ОТ РЕДАКЦИИ

ОТ РЕДАКЦИИ

Книга Ларса Браунворта не является монографическим исследованием. Скорее ее можно отнести к научно-популярному или даже историко-художественному жанру. Автор не ставит своей целью подробно и дотошно изложить историю Восточной Римской империи — он эмоционально делится с читателем восторгом открытия нового мира, пришедшего на смену Древнему Риму, мира, во многом чуждого, непонятного, а то и враждебного средневековой Европе. Даже христианство тут было чужое, незнакомое — по-восточному пышное, по-гречески мистическое, но при этом куда более открытое народу и куда сильнее взаимодействующее с обществом, чем это было в католической Европе. Константинопольские патриархи никогда не претендовали на светскую власть, как это было традиционно для римских пап, но при этом византийская церковь не отделяла себя от общества так, как делала церковь западная, где даже богослужения велись на непонятной прихожанам латыни.

Автор с некоторым удивлением отмечает, что социальная структура Византии, более сложная и тяжеловесная, чем в Европе тех веков, при ближайшем рассмотрении оказывается гораздо гибче европейской и стоящей гораздо ближе к нашему времени. В любом случае она обеспечивала людям гораздо больше степеней свободы. Конечно, до представительной демократии византийцам было далеко, у них существовали и элита, и плебс. Однако византийская аристократия являлась таковой не по праву крови, а по своему материальному положению или месту в государственной структуре. Признаем, что и нынешнее общество «цивилизованных стран» со всеми его liberite и egalite продолжает существовать все на тех же принципах, хотя и воспринимающихся как гигантский шаг вперед по сравнению со средневековой дворянской системой. В этом Византия напоминала свое порождение и своего вечного врага — Венецианскую республику, где наследственная власть не сословия, а ряда определенных патрицианских семей переплеталась с административной властью государственного аппарата.

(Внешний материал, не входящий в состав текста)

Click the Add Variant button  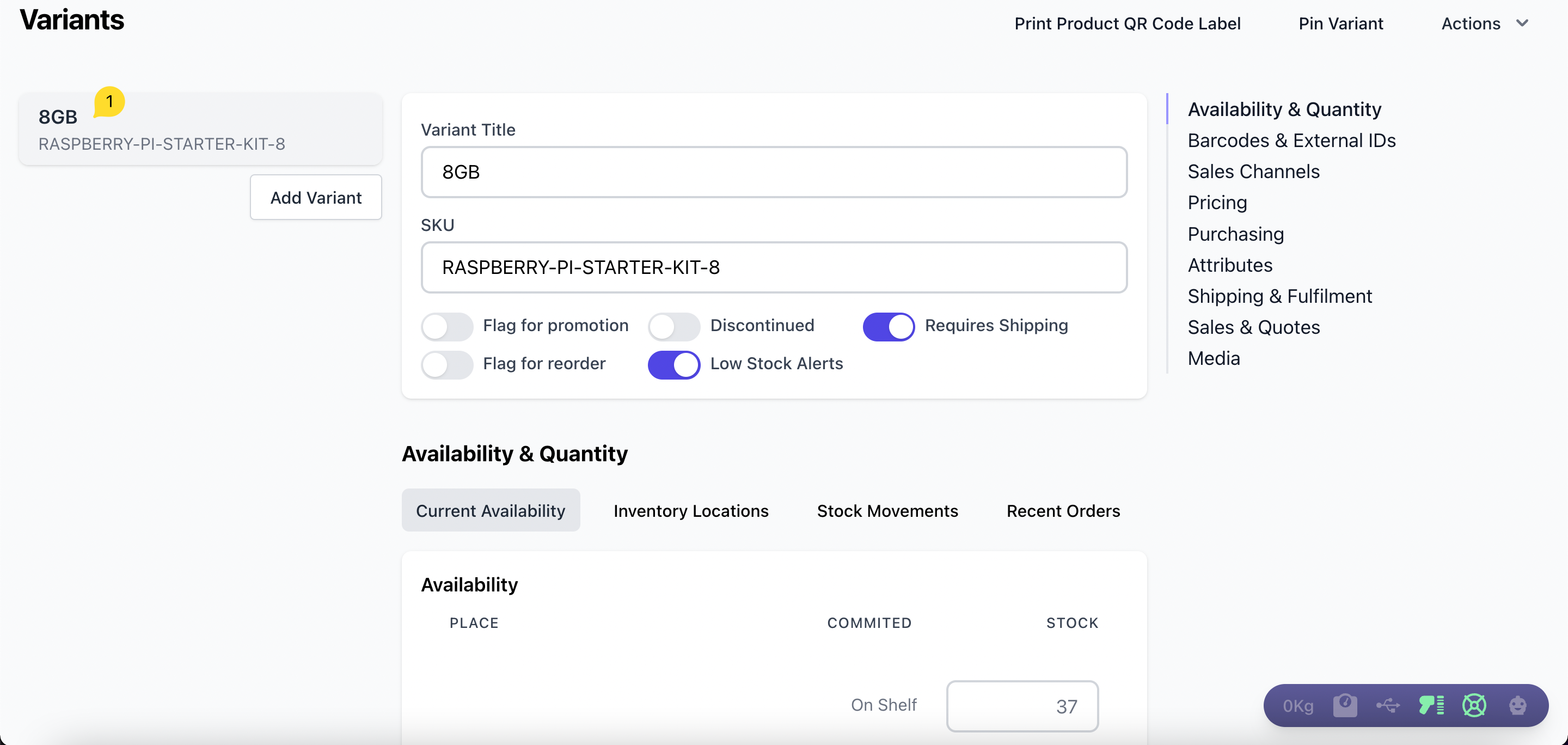point(315,197)
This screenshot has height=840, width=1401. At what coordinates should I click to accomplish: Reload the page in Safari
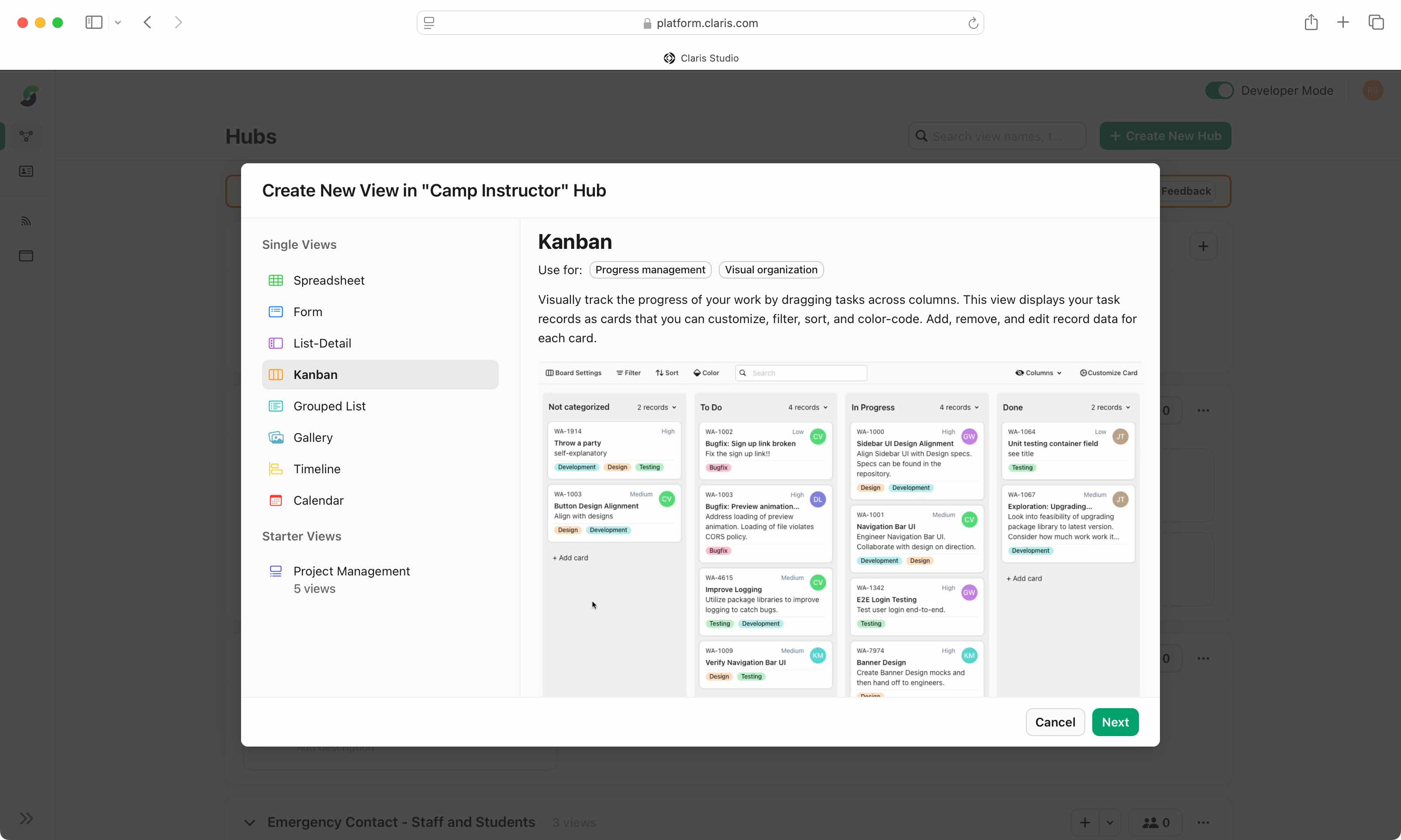click(973, 23)
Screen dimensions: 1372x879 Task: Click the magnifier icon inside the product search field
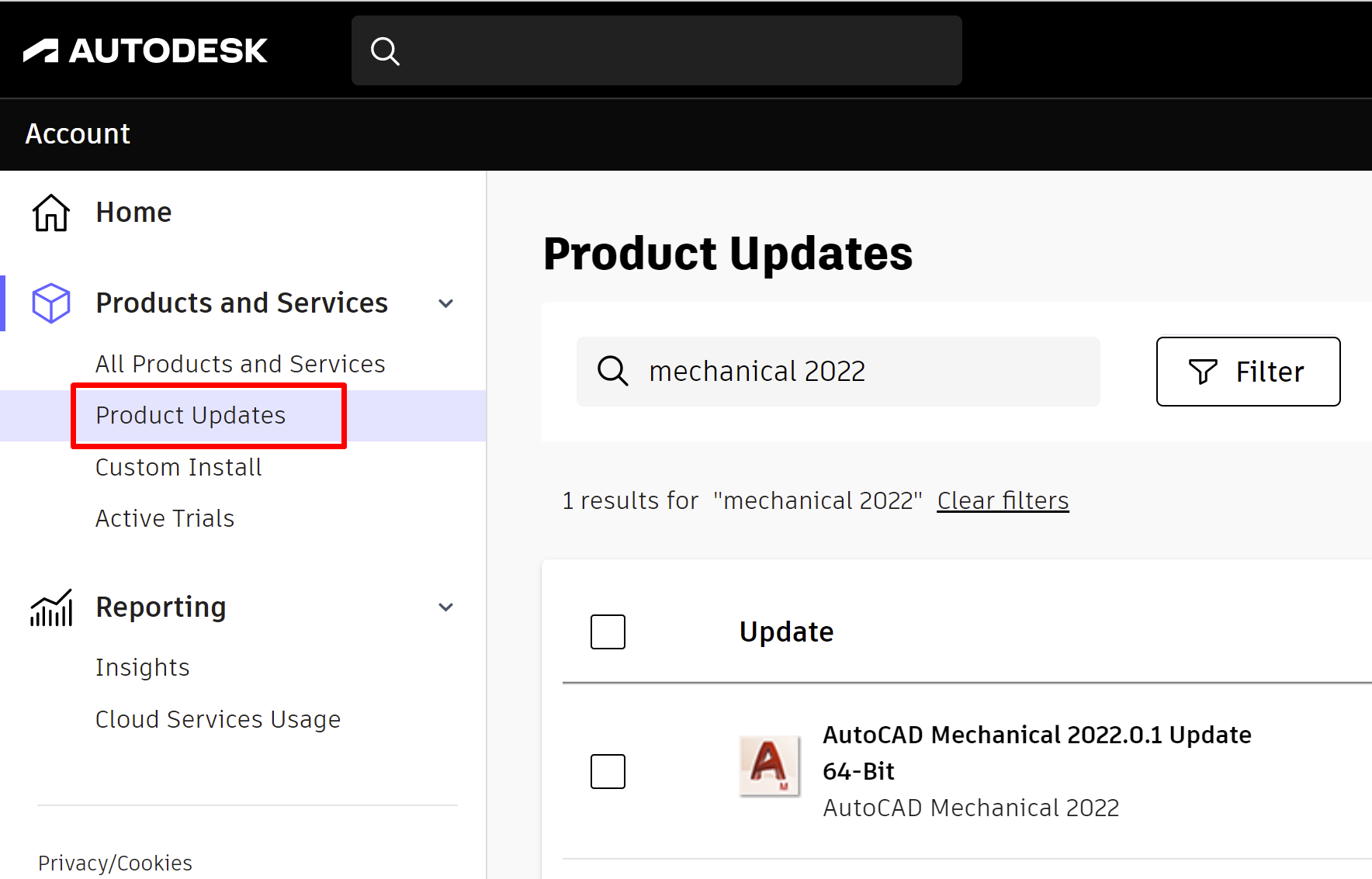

Конечно, византийский император был не ровня венецианскому дожу с его жестко ограниченными полномочиями. Базилевс находился где-то на полпути к небесам и был подобен богу, он не мог быть «первым среди равных», как европейские князья, герцоги и короли. Но именно это и обеспечивало некое подобие равенства всех остальных.

Впрочем, даже наследование императорского титула в Византии (как и прежде в Риме) было достаточно условным. Власть базилевса обеспечивалась поддержкой со стороны армии, государственного аппарата и в какой-то степени церкви. Такая власть могла быть передана по наследству, но сам факт передачи не гарантировал ее сохранения. Можно сказать, что сан императора в каком-то смысле являлся административной должностью, порожденной структурой государственного аппарата — а, соответственно, можно было стать императором, сделав карьеру в этом аппарате и обеспечив себе поддержку «силовых структур». В любом случае не существовало никаких формальных препятствий этой карьере даже для выходцев с самого низа общества, и в этом заключалось кардинальное отличие Византии от дворянских государств.

Не удивительно, что именно взаимодействию церкви, общества, аристократии и государства уделяет основное внимание автор книги. А также — византийской культуре, к которой он питает особый пиетет, демонстрируемый уже на первых страницах отсылкой к Роберту Байрону. Подобно замечательному английскому культурологу-самоучке 1920-30-х годов, Ларс Браунворт горит желанием рассказать читателю о том, что заворожило и восхитило его самого. И эта простодушная восторженность придает книге особую атмосферу, не достигаемую никаким академизмом.